→ TEXTAUSZUG
::::::
# Pinselreinigung bei 2k Lack????



## Buds Ben Cêre (4. Oktober 2008)

Hallo miteinander

Wer kann mir DEN entscheidenden Tip geben?

Ich benutze bei diversen Angelbasteleien des öfteren 2k Epoxidlack (Wobblerbau, Garnvesiegelung usw.).

Mein Problem: egal, wie ich es probiere: der Pinsel wird nicht mehr richtig sauber. habe es schon mit mehrfacher Anwendung von Pinselreiniger, Terpentinersatz und Seife versucht, aber bei jeder Anwendung wird der Pinsel ein wenig steifer.

Kennt jemand ein Geheimverfahren???? #c


----------



## HD4ever (4. Oktober 2008)

*AW: Pinselreinigung bei 2k Lack????*

ich hab auch keine #d
hab nach jedem Boots-Anstrich die Pinsel in die Tonne gedrückt weil ich sie auch nicht sauber bekommen habe ....
1 Tag später waren sie dann Bretthart


----------



## Damyl (4. Oktober 2008)

*AW: Pinselreinigung bei 2k Lack????*

Nitroverdünnung |supergri oder Butylacetat...............


----------



## zandertex (4. Oktober 2008)
::::::
→ BEREITGESTELLTES MATERIAL
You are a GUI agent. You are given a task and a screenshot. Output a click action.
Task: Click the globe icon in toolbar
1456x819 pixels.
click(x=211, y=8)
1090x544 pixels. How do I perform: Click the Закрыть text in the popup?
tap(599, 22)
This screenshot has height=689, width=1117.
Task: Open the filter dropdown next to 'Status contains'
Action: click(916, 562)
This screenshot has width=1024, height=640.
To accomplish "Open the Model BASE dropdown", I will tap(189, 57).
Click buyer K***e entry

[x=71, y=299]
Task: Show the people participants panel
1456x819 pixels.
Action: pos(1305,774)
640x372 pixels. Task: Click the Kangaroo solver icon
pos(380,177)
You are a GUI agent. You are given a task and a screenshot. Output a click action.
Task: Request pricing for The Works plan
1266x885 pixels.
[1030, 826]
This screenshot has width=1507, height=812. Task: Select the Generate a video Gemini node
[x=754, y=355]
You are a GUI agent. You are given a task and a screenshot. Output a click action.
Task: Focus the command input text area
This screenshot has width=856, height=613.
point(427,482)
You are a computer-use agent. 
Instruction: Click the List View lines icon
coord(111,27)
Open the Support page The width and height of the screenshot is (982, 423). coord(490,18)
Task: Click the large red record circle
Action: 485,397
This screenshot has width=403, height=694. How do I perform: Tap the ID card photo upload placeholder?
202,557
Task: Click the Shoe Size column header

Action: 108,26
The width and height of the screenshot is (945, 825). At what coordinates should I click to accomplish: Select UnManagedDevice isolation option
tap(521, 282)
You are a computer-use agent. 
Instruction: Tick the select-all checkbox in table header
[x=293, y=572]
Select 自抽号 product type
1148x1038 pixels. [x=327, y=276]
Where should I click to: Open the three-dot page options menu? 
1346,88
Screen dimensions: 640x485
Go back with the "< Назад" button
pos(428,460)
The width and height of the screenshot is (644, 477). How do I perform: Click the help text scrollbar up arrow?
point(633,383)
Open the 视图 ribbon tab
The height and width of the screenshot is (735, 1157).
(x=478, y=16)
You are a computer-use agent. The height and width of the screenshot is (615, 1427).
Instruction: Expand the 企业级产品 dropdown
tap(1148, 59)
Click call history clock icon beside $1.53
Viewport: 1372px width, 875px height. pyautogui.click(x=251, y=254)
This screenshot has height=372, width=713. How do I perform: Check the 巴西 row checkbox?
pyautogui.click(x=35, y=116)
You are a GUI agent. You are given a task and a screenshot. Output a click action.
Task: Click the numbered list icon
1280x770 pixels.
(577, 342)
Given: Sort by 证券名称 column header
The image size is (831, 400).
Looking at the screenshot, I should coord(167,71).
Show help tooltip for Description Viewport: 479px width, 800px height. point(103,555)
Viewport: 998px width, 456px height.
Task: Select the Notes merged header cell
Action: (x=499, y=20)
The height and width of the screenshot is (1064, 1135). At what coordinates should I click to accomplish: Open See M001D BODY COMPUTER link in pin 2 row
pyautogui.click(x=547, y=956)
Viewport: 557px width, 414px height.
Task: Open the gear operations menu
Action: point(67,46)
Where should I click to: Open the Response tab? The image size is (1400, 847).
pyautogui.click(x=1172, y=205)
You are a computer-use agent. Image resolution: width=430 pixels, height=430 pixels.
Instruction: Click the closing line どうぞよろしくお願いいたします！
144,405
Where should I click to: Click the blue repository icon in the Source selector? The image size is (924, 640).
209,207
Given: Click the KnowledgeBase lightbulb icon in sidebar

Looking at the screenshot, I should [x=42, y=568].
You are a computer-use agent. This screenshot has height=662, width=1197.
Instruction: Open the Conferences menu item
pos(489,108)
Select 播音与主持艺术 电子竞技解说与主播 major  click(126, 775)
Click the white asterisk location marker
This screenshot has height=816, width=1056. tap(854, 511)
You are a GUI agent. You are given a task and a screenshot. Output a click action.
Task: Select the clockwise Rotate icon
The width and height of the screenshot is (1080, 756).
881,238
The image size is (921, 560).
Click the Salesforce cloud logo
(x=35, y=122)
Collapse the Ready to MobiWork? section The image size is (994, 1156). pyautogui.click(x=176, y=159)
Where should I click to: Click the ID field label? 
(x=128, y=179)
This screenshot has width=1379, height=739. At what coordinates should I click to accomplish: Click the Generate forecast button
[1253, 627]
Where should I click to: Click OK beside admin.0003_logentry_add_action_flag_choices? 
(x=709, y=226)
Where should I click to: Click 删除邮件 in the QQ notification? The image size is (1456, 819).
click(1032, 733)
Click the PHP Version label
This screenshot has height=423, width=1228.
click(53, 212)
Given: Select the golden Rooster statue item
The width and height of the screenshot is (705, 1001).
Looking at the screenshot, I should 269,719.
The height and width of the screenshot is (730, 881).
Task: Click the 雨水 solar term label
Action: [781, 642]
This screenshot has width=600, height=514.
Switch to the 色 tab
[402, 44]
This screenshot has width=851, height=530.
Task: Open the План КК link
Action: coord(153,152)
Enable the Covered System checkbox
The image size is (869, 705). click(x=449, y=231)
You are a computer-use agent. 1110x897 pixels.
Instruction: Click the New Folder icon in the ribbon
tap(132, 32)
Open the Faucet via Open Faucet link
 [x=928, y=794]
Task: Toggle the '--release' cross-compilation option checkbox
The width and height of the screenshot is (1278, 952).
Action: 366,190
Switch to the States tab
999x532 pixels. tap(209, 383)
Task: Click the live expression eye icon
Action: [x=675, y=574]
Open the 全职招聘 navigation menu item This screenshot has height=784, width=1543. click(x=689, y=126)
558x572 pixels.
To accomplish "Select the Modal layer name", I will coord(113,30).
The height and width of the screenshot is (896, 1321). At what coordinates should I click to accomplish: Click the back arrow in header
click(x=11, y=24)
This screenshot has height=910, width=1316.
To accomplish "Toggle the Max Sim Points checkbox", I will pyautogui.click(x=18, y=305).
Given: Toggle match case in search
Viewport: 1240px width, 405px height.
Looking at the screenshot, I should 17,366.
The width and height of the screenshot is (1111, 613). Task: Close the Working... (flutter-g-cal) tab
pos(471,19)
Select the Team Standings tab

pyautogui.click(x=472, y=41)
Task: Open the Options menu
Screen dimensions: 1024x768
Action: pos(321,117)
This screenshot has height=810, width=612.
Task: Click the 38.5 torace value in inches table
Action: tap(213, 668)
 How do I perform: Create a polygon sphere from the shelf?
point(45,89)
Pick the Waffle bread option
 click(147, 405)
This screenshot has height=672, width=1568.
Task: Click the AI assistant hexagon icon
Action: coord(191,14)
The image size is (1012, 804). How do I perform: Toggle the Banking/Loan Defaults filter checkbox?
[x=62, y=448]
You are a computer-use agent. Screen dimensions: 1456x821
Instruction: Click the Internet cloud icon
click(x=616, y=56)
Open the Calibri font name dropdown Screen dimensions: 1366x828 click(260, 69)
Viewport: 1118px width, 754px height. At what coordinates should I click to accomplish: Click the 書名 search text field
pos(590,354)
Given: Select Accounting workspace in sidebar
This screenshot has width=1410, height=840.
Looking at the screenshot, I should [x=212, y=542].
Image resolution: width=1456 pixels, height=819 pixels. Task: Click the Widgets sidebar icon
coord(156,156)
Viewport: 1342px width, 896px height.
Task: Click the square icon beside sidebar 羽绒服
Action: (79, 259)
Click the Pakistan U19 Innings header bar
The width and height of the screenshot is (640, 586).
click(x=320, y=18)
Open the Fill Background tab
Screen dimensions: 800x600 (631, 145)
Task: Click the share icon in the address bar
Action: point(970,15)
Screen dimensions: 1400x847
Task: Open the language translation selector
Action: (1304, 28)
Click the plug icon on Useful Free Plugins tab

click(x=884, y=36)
::::::
→ AUFGABEN
**1.** Welche beiden Mittel empfiehlt Damyl in der Forumsdiskussion über Pinselreinigung?
**2.** Erläutere anhand der Forumsdiskussion über Pinselreinigung, warum HD4ever die Pinsel nach jedem Boots-Anstrich weggeworfen hat.
**3.** Gib aus der Forumsdiskussion über Pinselreinigung den Abschnitt zwischen „Kennt jemand ein“ und „bekommen habe ....“, beide eingeschlossen, wieder und tausche dabei „Tonne“ gegen „Mülltonne“ aus.

→ LÖSUNGEN
**1.** Nitroverdünnung oder Butylacetat.

**2.** HD4ever hat die Pinsel nach jedem Boots-Anstrich in die Tonne gedrückt, weil sie sich ebenfalls nicht sauber bekommen ließen. Einen Tag später waren sie dann bretthart.

**3.**
Kennt jemand ein Geheimverfahren???? #c


----------



## HD4ever (4. Oktober 2008)

*AW: Pinselreinigung bei 2k Lack????*

ich hab auch keine #d
hab nach jedem Boots-Anstrich die Pinsel in die Mülltonne gedrückt weil ich sie auch nicht sauber bekommen habe ....